FAQ – Questions Fréquentes sur la Formule de Portance

Voici les réponses aux questions les plus courantes sur le calcul et la signification de la portance en aérodynamique.

Comment calculer la force de portance ?

Pour calculer la force de portance (Rz), on utilise la formule Rz = ½ ⋅ ρ ⋅ V² ⋅ S ⋅ Cz. Vous devez multiplier la moitié de la masse volumique de l’air (ρ) par la vitesse au carré (V²), puis par la surface des ailes (S) et enfin par le coefficient de portance (Cz) de l’aile.

Quelle est l’unité de la portance ?

La portance est une force. Son unité dans le Système International est donc le Newton (N). Un Newton est la force nécessaire pour donner à une masse de 1 kg une accélération de 1 m/s².

De quoi dépend principalement la portance ?

La portance dépend principalement de deux facteurs : la vitesse au carré (V²) et le coefficient de portance (Cz). La vitesse a un effet exponentiel, c’est pourquoi elle est si critique. Le coefficient de portance, qui dépend de la forme de l’aile et de son angle d’attaque, est le facteur que le pilote ajuste le plus activement en vol.

Pourquoi la portance diminue-t-elle avec l’altitude ?

La portance diminue avec l’altitude parce que la masse volumique de l’air (ρ) diminue. Plus on monte, moins il y a de molécules d’air par mètre cube. L’aile a donc moins de « matière » sur laquelle s’appuyer pour créer de la portance. Pour compenser, un avion doit voler plus vite ou augmenter son angle d’attaque en haute altitude.

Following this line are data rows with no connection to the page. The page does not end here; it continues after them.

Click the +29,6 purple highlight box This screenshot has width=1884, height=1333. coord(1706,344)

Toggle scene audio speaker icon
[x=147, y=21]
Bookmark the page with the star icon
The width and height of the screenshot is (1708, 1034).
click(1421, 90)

Un avion peut-il voler sur le dos ?

Oui, un avion peut voler sur le dos, mais cela dépend de son profil d’aile. Un avion avec un profil d’aile symétrique (comme un avion de voltige) peut le faire facilement. Il lui suffit d’adopter un angle d’attaque négatif (piquer du nez par rapport à la trajectoire) pour que la portance s’exerce dans la « bonne » direction (vers le haut de l’avion, donc vers le ciel). Pour un avion de ligne avec un profil asymétrique, c’est beaucoup plus compliqué et dangereux, car le profil est optimisé pour voler à l’endroit.